> TASK DIRECTIONS
Copy, exactly and without additions, every line in the records below from the one holding "Instruction: Click the bar chart toolbar icon" through the one holding "The image size is (260, 378).", both ends included.

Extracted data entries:
_ _ _ _ _

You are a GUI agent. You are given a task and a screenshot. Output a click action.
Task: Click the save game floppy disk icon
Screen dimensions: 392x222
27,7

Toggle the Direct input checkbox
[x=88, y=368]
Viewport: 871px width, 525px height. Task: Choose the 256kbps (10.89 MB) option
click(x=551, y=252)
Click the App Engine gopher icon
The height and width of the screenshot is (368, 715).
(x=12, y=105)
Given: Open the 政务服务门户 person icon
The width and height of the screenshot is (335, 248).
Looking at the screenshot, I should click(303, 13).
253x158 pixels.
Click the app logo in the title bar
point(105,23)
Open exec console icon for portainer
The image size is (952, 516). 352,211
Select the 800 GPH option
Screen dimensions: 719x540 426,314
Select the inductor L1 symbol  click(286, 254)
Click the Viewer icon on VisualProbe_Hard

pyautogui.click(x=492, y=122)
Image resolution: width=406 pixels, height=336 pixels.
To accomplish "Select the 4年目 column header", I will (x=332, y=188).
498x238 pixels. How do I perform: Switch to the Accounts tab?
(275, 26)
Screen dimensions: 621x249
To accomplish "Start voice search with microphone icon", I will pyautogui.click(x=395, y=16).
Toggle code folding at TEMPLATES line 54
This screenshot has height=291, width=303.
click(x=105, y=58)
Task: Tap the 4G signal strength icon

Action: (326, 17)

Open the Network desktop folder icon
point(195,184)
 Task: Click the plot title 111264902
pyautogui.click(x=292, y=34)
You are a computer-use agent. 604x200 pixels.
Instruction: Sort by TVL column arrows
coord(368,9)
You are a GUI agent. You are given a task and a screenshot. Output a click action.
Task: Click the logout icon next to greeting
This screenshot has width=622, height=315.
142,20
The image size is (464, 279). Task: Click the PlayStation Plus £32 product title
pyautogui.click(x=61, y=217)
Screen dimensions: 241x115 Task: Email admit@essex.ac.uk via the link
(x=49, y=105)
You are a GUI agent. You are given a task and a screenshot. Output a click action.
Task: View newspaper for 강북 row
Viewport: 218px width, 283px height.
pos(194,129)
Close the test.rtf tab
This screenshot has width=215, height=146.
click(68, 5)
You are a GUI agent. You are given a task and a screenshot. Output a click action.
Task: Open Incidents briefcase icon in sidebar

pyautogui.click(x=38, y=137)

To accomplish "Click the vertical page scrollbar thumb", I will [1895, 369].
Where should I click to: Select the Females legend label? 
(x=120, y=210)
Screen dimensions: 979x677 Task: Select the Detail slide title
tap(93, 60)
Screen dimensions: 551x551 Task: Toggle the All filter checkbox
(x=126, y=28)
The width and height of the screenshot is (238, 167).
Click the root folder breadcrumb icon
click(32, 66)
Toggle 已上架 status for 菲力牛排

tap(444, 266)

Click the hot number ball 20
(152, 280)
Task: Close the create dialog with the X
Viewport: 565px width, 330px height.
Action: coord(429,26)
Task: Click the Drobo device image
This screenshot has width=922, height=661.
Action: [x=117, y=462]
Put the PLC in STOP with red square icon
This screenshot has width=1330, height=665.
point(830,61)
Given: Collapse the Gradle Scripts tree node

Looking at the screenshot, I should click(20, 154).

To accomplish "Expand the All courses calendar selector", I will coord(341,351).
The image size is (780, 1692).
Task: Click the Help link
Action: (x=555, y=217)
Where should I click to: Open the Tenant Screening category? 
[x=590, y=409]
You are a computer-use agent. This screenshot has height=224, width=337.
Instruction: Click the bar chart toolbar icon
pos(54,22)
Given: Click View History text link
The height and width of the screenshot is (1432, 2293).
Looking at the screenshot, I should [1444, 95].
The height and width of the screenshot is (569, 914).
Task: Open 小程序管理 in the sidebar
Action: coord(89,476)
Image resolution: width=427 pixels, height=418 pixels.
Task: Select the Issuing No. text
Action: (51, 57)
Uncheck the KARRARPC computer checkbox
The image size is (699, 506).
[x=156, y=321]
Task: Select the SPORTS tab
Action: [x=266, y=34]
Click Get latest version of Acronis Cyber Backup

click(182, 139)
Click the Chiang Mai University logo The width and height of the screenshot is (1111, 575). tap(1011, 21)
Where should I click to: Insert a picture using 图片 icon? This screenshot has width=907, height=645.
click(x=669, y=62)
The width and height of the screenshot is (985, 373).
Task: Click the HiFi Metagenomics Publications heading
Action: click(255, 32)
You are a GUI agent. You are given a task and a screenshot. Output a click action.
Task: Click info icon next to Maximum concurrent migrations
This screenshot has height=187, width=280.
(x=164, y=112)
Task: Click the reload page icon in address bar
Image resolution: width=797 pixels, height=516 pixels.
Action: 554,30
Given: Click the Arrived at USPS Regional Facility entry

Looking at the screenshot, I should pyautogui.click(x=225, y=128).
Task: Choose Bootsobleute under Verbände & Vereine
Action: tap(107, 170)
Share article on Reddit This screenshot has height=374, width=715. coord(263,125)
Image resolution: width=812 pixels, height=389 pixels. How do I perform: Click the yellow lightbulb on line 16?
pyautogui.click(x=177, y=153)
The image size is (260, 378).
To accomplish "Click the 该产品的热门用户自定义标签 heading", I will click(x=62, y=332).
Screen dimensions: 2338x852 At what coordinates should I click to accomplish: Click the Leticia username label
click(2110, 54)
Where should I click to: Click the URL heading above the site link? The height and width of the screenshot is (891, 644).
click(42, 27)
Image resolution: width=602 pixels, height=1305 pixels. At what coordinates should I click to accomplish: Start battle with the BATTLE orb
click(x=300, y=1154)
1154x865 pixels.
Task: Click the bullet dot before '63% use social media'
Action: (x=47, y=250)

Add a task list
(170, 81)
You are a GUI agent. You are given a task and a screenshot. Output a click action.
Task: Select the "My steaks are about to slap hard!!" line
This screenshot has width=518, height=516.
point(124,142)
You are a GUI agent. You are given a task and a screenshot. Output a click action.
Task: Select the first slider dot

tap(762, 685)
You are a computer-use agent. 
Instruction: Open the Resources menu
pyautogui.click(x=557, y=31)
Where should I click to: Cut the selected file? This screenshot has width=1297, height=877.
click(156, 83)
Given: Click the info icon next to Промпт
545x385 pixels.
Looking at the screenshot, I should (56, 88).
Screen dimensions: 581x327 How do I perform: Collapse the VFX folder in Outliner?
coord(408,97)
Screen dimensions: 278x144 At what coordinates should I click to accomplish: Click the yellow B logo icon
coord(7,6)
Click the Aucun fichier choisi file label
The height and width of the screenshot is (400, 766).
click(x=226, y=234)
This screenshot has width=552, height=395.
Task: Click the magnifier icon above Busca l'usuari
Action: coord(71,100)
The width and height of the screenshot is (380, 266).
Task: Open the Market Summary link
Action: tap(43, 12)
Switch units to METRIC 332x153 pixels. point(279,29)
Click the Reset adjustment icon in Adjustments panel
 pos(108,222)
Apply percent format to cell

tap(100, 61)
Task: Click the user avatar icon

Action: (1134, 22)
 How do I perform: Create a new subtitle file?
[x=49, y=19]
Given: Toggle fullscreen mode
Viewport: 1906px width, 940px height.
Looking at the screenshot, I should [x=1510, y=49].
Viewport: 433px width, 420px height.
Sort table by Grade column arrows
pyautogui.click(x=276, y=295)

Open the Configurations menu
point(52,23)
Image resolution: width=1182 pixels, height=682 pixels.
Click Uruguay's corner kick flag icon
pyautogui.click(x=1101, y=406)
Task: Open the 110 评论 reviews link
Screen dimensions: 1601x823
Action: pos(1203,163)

_ _ _ _ _

> EXPECTED ANSWER
Instruction: Click the bar chart toolbar icon
pos(54,22)
Given: Click View History text link
The height and width of the screenshot is (1432, 2293).
Looking at the screenshot, I should [1444, 95].
The height and width of the screenshot is (569, 914).
Task: Open 小程序管理 in the sidebar
Action: coord(89,476)
Image resolution: width=427 pixels, height=418 pixels.
Task: Select the Issuing No. text
Action: (51, 57)
Uncheck the KARRARPC computer checkbox
The image size is (699, 506).
[x=156, y=321]
Task: Select the SPORTS tab
Action: [x=266, y=34]
Click Get latest version of Acronis Cyber Backup

click(182, 139)
Click the Chiang Mai University logo The width and height of the screenshot is (1111, 575). tap(1011, 21)
Where should I click to: Insert a picture using 图片 icon? This screenshot has width=907, height=645.
click(x=669, y=62)
The width and height of the screenshot is (985, 373).
Task: Click the HiFi Metagenomics Publications heading
Action: click(255, 32)
You are a GUI agent. You are given a task and a screenshot. Output a click action.
Task: Click info icon next to Maximum concurrent migrations
This screenshot has height=187, width=280.
(x=164, y=112)
Task: Click the reload page icon in address bar
Image resolution: width=797 pixels, height=516 pixels.
Action: 554,30
Given: Click the Arrived at USPS Regional Facility entry

Looking at the screenshot, I should pyautogui.click(x=225, y=128).
Task: Choose Bootsobleute under Verbände & Vereine
Action: tap(107, 170)
Share article on Reddit This screenshot has height=374, width=715. coord(263,125)
Image resolution: width=812 pixels, height=389 pixels. How do I perform: Click the yellow lightbulb on line 16?
pyautogui.click(x=177, y=153)
The image size is (260, 378).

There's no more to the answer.